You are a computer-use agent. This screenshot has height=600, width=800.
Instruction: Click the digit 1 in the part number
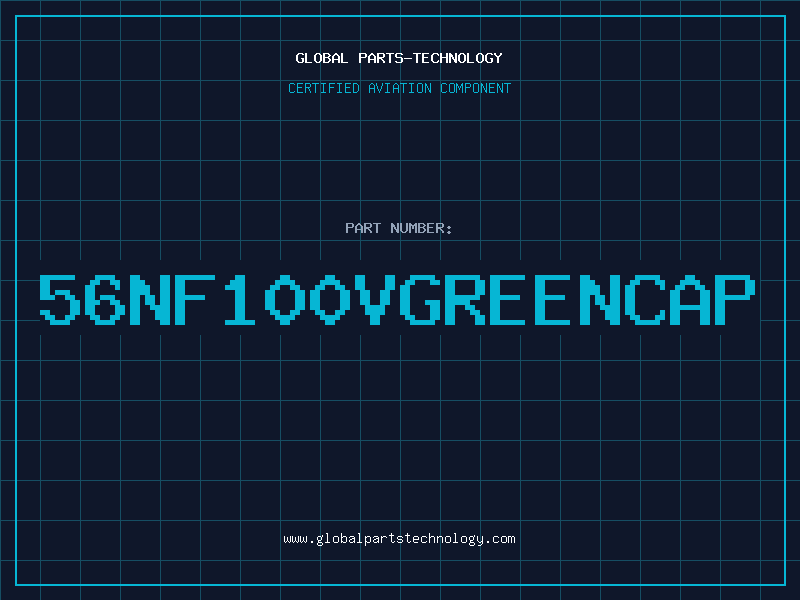click(240, 299)
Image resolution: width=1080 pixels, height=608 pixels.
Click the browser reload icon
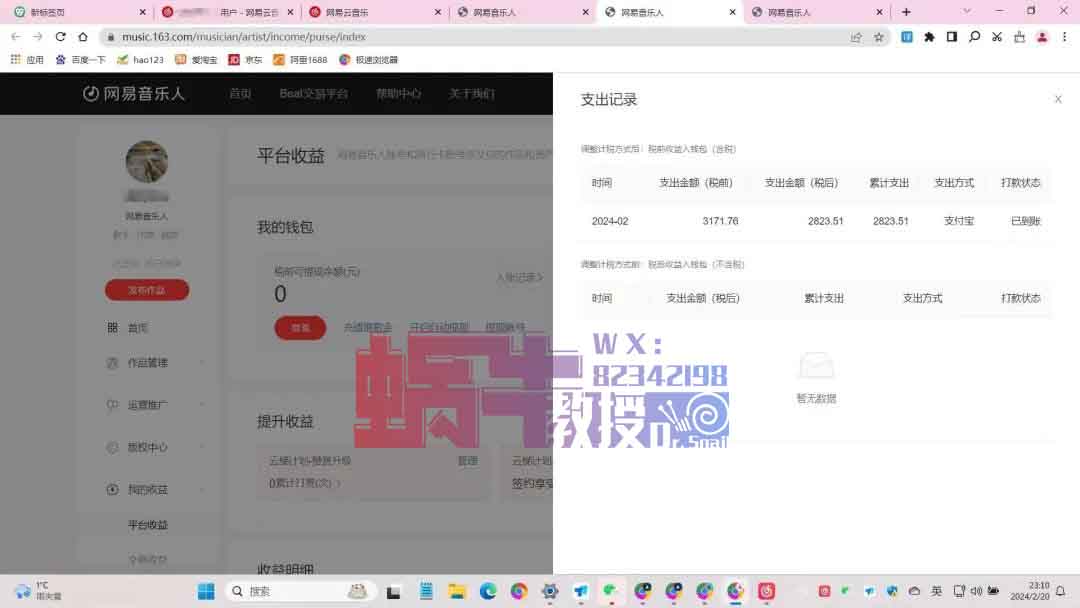[60, 37]
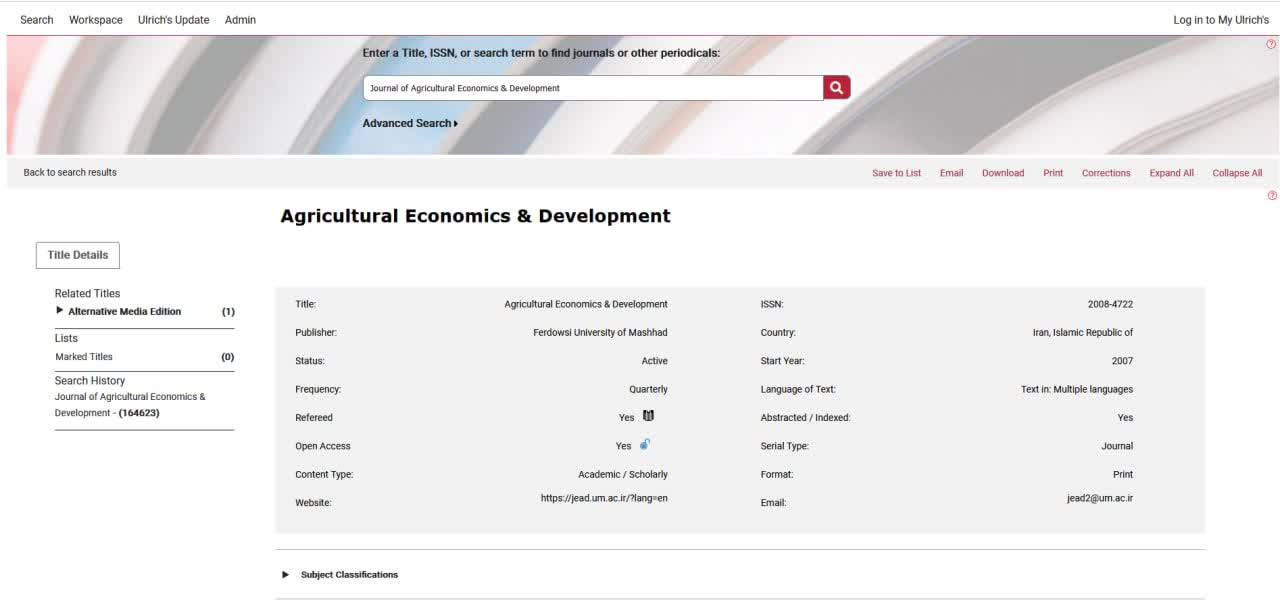Click the Open Access unlocked padlock icon
Image resolution: width=1280 pixels, height=600 pixels.
click(x=645, y=445)
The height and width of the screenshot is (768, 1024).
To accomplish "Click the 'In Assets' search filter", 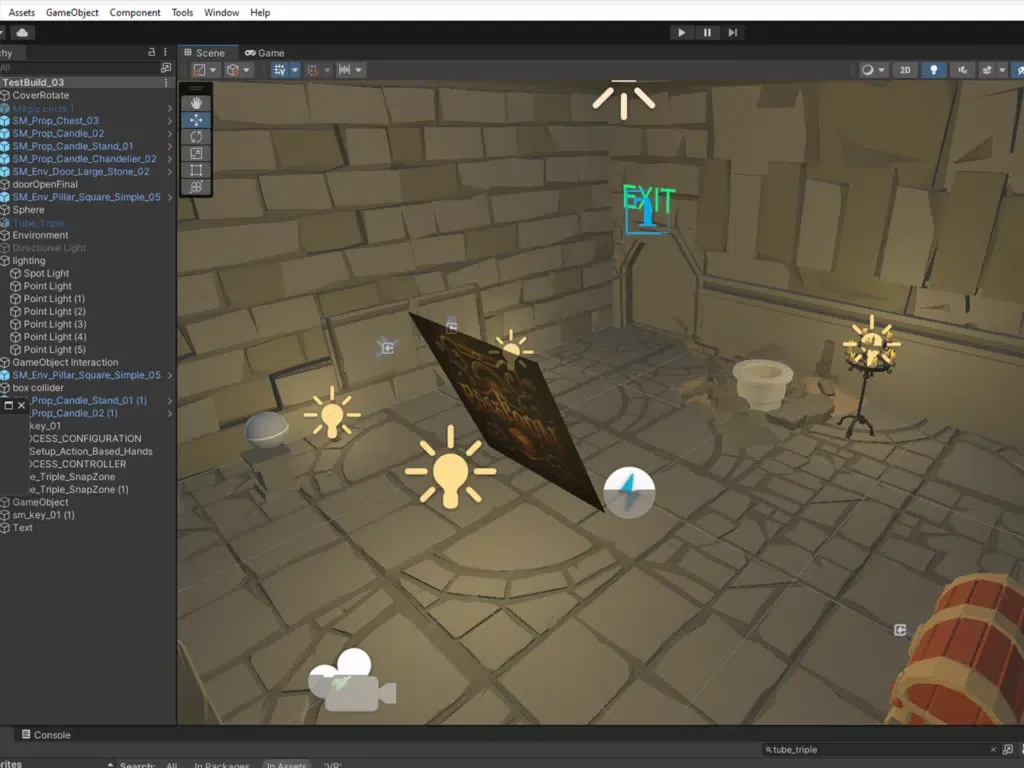I will (285, 766).
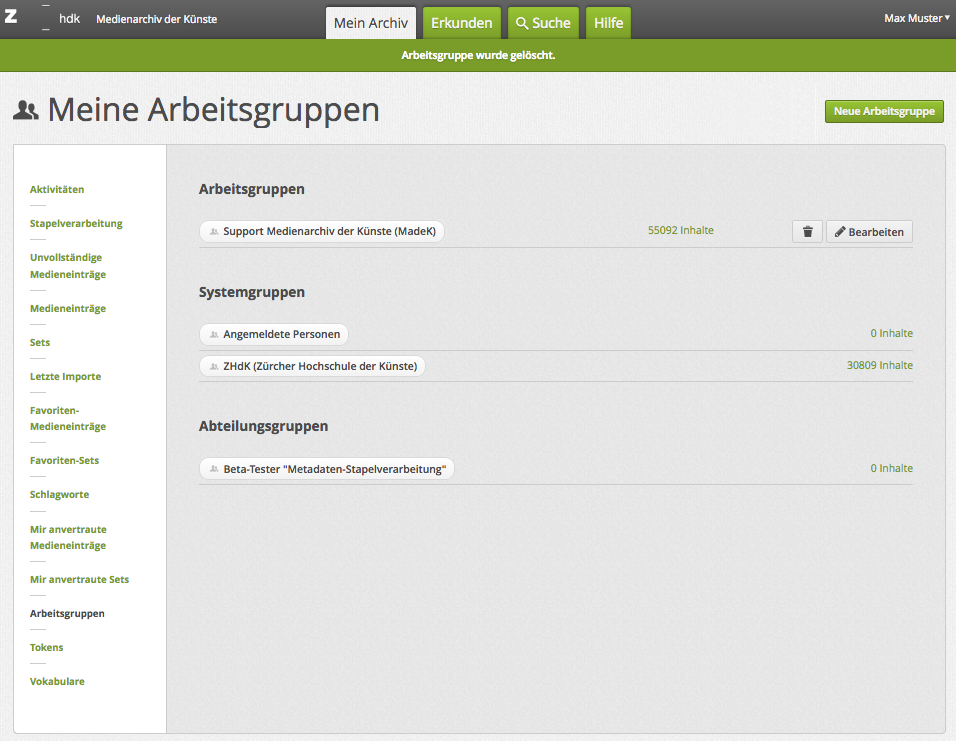Open the Hilfe tab

pyautogui.click(x=608, y=23)
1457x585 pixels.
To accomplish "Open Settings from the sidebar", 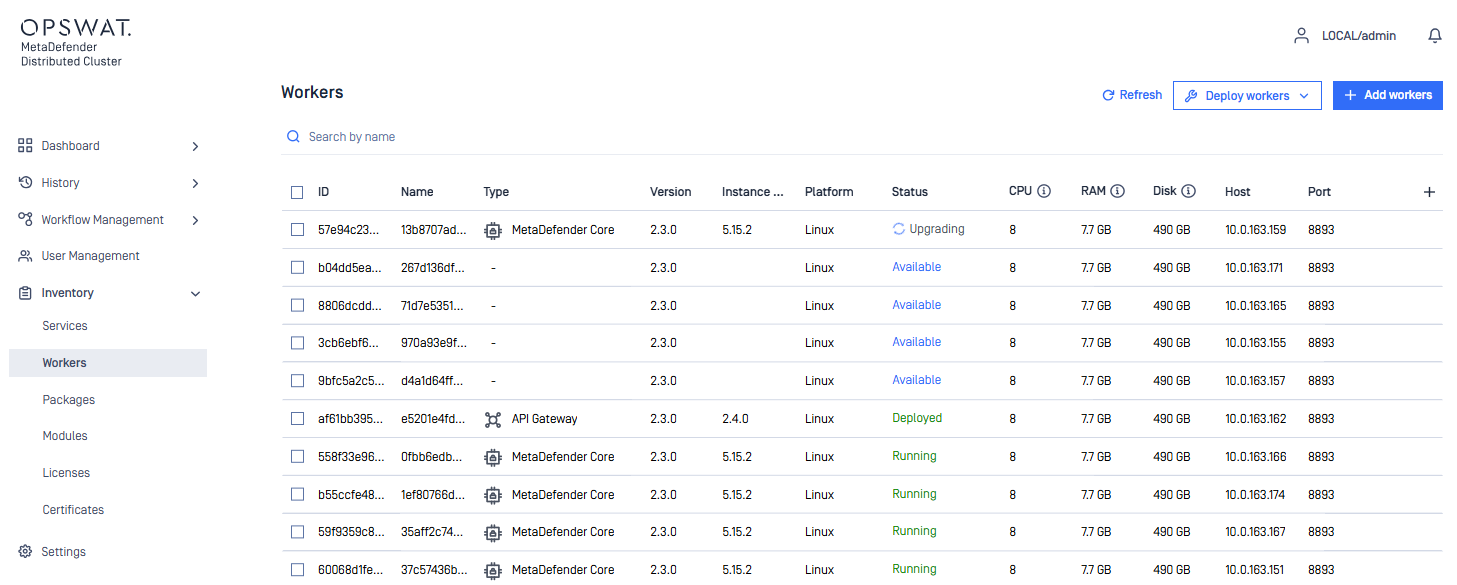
===============
> _What you have to do_: Please retype the lines from the one that contains "1457x585 pixels." through the final line of the data, both included, without any pictures.

> _Task output_:
1457x585 pixels.
To accomplish "Open Settings from the sidebar", 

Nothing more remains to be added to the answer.